The news that Singapore’s total fertility rate (TFR) last year plunged to a record low 0.87 per cent has triggered a wave of doomsaying. Deputy Prime Minister Gan Kim Yong called it an existential issue and wondered whether, if the trend continues, the country would still be around in 50 years.

There are not many issues which threaten Singapore’s survival in such stark terms – water security and climate change being two other examples.

It is right therefore to highlight the urgency and importance of the fertility problem, even though it is by now a familiar one that Singapore has been grappling with for decades.

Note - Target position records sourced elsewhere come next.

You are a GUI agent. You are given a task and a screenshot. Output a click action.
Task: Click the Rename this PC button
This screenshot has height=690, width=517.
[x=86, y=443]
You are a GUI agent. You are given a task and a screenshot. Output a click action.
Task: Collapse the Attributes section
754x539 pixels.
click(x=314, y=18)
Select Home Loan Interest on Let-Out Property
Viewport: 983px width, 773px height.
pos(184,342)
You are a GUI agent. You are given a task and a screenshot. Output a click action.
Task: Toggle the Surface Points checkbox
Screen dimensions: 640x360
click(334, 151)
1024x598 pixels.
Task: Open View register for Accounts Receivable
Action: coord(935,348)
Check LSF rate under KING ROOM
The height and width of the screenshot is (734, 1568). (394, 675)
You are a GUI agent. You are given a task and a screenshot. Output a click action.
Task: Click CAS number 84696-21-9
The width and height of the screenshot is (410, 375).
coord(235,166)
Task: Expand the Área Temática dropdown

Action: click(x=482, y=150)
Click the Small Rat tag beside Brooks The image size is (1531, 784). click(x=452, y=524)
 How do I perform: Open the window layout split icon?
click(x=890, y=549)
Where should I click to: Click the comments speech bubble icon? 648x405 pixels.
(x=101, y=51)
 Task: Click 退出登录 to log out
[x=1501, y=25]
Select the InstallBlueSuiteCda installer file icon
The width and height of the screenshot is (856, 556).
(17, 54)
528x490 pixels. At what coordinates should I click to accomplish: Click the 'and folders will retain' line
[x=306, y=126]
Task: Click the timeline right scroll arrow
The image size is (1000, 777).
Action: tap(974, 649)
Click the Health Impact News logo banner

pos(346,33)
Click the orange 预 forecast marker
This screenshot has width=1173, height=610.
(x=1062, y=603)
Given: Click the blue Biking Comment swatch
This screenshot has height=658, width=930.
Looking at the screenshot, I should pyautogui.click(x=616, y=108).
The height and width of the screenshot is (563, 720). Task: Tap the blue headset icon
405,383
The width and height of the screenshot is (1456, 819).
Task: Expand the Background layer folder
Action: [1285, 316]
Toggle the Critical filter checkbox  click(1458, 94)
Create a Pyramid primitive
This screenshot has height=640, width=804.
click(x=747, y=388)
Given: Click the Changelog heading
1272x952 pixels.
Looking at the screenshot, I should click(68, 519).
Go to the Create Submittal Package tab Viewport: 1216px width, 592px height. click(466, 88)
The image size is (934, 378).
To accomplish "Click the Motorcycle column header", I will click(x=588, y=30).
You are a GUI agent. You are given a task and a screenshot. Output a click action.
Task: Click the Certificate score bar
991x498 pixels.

This is the oft-repeated doomsday scenario: A fertility rate of less than 2.1 per cent means that the population is not reproducing itself. If nothing is done, the number of people here will start to decline at some point. With fewer people in the workforce, the economy will suffer because there will not be enough workers and less economic activity with fewer people buying and spending their money.

As if this was not bad enough, there is worse: Because fewer babies are born every year, the proportion of young people in the country will decline relative to the total. An ever-larger proportion of older people will need to be supported by an ever-shrinking younger population, straining the country’s resources even further during a time of reduced economic growth.

Therefore, the utmost effort must be made to increase the birth rate, and to supplement the numbers with increased immigration.

This has been the dominant thinking with every prime minister including Lee Kuan Yew, but every one of them failed to make any headway on the issue, with the TFR declining from 1.82 in 1980 to 0.87 in 2025.

In fact, Lee himself said he had given up solving it, in an interview for the book One Man’s View of the World in 2012, which I worked on: “If I had to identify one issue that threatens Singapore’s survival, it would be this one. I cannot solve the problem and I have given up. I have given up the job to another generation of leaders. Hopefully, they or their successors will eventually find a way out”.

In the book he also wrote that he did not think it could be solved by giving parents more financial incentives or government support.

He said that if he were still in charge, he would offer a baby bonus worth two years of the average wage of Singaporeans then (in 2012), not because it would work to raise the birth rate but to prove that even with such a generous incentive, it would not do much.

In today’s terms, this would amount to S$144,000 (US$112,500) for every newborn. He believed that even with such a super-size incentive, which is more than ten times the baby bonus offered today, it would not work because the problem had to do with lifestyle and mindset changes.

So, is it the end of Singapore?

Re-examining the Doomsday Premise

Before pronouncing the country’s impending death, I think it is useful to re-examine the premises of the original narrative.

History is a good starting point. Does the past support the view that a declining population always results in economic catastrophe?

In fact, it has not.

When fertility rates did fall off over a long period after the Second World War, the result was not economic decline but rapid growth and technological innovation.

In other words, the exact opposite of what has been feared.